In investigating potential people counter models, I tried each of the following three models:

  • Model 1: SSD Mobilenet
    • Model Source
    • I converted the model to an Intermediate Representation with the following arguments
python mo_tf.py --input_model frozen_inference_graph.pb --tensorflow_object_detection_api_pipeline_config pipeline.config --reverse_input_channels --tensorflow_use_custom_operations_config extensions/front/tf/ssd_v2_support.json
  • The model was insufficient for the app because it wasn't pretty accurate while doing inference. Here's an image showing mis classification of the model:

  • I tried to improve the model for the app by using some transfer learning techniques, I tried to retrain few of the model layers with some additional data but that did not work too well for this use case.

  • Model 2: SSD Inception V2]

    • Model Source
    • I converted the model to an Intermediate Representation with the following arguments
python mo_tf.py --input_model frozen_inference_graph.pb --tensorflow_object_detection_api_pipeline_config pipeline.config --reverse_input_channels --tensorflow_use_custom_operations_config extensions/front/tf/ssd_v2_support.json
  • The model was insufficient for the app because it had pretty high latency in making predictions ~155 ms whereas the model I now use just takes ~40 ms. It made accurate predictions but due to a very huge tradeoff in inference time, the model could not be used.

  • I tried to improve the model for the app by reducing the precision of weights, however this had a very huge impact on the accuracy.

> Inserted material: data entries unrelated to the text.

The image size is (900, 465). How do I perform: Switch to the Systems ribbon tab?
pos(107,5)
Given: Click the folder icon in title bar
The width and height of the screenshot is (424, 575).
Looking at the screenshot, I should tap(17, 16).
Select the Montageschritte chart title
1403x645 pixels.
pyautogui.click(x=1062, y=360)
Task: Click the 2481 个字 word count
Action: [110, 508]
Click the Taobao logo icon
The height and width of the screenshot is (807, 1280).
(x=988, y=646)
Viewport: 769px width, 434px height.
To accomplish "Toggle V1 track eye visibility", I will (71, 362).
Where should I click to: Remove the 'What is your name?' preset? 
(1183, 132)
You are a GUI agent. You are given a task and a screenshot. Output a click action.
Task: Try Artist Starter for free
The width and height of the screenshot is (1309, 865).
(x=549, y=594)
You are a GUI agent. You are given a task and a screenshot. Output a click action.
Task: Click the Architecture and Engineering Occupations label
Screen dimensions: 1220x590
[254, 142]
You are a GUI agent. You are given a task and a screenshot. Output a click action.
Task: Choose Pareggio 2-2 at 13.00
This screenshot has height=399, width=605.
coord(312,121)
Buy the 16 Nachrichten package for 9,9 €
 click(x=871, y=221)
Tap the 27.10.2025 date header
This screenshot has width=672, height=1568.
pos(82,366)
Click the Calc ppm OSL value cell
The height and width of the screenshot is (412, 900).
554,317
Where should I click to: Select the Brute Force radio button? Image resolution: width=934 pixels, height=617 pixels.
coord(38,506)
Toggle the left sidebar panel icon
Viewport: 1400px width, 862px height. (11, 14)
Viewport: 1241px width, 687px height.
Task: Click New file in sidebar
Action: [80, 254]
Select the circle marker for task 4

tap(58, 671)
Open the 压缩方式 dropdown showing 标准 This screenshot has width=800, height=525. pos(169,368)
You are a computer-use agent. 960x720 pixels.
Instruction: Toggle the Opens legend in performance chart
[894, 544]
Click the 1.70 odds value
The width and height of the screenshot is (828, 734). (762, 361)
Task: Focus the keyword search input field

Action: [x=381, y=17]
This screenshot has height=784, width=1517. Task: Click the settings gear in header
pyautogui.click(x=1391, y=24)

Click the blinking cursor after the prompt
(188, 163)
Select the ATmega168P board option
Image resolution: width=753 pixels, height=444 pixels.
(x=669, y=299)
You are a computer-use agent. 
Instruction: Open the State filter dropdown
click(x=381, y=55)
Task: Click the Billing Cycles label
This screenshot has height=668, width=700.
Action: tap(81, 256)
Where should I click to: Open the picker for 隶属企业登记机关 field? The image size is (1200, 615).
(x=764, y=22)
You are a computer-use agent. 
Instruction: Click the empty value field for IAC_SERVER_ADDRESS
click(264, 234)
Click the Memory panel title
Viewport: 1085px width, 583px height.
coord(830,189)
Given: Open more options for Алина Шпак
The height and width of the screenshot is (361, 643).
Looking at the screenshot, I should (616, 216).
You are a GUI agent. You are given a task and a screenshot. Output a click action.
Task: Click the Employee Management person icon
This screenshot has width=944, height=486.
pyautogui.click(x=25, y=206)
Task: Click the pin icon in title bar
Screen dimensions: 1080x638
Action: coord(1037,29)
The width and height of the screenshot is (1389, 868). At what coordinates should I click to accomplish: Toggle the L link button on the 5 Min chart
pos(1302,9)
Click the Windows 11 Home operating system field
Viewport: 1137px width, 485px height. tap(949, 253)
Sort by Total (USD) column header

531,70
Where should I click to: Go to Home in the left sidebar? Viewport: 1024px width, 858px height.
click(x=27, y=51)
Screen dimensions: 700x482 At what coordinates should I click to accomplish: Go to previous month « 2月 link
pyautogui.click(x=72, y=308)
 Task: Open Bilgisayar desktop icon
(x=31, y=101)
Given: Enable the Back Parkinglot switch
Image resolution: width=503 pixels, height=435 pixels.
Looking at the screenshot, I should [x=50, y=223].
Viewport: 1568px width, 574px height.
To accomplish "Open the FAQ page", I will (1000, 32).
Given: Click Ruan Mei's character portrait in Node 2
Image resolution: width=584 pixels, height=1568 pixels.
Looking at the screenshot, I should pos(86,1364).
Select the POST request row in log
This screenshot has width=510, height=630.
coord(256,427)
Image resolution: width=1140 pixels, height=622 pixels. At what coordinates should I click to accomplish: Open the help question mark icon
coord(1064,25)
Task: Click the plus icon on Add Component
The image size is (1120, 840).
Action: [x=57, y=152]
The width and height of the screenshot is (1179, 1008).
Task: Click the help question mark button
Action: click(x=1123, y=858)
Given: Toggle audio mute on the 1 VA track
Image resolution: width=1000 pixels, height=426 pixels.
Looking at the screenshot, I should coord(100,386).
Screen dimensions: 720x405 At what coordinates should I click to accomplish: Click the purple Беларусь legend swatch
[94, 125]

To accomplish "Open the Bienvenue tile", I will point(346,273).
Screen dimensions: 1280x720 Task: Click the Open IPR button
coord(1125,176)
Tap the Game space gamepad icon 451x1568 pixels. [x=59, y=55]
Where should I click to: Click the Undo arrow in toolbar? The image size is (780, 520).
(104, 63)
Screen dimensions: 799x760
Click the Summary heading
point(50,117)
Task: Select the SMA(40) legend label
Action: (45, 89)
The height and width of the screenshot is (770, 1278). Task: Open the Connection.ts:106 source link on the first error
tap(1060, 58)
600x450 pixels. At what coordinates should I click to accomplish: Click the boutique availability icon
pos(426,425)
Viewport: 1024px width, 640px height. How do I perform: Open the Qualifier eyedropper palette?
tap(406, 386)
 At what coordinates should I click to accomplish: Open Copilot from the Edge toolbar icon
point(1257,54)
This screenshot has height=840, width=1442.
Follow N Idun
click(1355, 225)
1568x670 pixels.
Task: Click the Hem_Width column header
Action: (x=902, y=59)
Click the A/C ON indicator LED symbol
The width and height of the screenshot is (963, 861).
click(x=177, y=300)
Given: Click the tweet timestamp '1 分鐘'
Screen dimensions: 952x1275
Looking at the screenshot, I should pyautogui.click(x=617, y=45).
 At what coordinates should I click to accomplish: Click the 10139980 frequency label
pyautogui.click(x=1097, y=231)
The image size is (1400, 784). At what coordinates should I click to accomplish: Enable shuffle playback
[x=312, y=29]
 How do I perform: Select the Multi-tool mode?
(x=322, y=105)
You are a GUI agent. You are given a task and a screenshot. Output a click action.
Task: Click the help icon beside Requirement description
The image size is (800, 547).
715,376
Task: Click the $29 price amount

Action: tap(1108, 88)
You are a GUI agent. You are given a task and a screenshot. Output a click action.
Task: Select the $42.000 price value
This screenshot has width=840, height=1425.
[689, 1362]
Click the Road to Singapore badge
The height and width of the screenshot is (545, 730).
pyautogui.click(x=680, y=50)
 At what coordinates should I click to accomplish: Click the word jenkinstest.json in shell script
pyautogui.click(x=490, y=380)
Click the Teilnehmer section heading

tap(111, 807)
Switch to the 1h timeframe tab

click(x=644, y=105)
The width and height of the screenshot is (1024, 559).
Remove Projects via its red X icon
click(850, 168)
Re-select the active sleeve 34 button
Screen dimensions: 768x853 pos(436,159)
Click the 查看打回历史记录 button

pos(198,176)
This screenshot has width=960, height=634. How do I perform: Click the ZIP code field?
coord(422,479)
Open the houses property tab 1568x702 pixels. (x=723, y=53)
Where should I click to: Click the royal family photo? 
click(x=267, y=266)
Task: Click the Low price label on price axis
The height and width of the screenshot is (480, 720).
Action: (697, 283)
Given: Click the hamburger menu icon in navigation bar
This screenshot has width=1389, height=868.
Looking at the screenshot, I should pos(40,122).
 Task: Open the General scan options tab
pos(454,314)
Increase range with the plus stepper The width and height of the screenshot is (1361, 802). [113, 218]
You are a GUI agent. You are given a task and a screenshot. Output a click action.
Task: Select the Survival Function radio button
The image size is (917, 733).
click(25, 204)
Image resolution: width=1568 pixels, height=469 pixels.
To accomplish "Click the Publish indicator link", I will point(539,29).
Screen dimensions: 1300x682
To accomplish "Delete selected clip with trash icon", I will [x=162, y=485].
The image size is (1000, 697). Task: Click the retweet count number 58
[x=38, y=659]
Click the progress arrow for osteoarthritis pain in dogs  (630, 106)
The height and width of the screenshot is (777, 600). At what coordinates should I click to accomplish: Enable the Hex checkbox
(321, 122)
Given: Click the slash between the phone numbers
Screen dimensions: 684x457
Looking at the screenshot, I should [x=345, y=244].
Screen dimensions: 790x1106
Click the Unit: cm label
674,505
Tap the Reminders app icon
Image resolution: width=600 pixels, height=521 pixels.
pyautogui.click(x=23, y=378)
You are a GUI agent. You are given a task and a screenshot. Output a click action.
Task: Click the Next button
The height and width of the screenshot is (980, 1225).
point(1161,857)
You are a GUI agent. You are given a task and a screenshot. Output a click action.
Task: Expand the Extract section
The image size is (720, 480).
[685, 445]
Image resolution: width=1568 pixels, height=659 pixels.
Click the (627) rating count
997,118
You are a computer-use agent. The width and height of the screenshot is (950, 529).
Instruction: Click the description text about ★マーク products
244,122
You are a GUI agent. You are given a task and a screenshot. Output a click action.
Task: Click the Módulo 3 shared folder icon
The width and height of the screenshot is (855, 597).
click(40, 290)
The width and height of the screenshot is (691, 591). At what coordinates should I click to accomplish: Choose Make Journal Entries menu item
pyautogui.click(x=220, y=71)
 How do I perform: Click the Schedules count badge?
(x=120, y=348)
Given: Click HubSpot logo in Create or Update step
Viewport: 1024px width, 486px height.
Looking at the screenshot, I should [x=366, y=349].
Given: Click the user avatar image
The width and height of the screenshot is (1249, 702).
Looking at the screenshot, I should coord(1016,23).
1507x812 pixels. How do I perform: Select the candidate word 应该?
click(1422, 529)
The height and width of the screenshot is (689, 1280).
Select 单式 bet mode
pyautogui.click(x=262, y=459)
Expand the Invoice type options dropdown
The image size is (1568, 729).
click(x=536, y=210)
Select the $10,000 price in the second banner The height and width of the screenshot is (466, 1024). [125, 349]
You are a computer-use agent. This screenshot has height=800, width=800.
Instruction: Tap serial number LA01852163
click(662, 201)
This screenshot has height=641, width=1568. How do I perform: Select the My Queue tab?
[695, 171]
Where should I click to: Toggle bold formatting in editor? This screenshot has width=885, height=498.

  • Model 3: SSD Coco MobileNet V1

    • Model Source
    • I converted the model to an Intermediate Representation with the following arguments
python mo_tf.py --input_model frozen_inference_graph.pb --tensorflow_object_detection_api_pipeline_config pipeline.config --reverse_input_channels --tensorflow_use_custom_operations_config extensions/front/tf/ssd_v2_support.json
  • The model was insufficient for the app because it had a very low inference accuracy. I particularly observed a trend that it was unable to identify people with their back facing towards the camera making this model unusable.

The Model

As having explained above the issues I faced with some other models so I ended up using models from the OpenVino Model zoo, I particularly found two models which seemed best for the job

These models are in fact based on the MobileNet model, the MobileNet model performed well for me considering latency and size apart of few inference errors. These models have fixed that error.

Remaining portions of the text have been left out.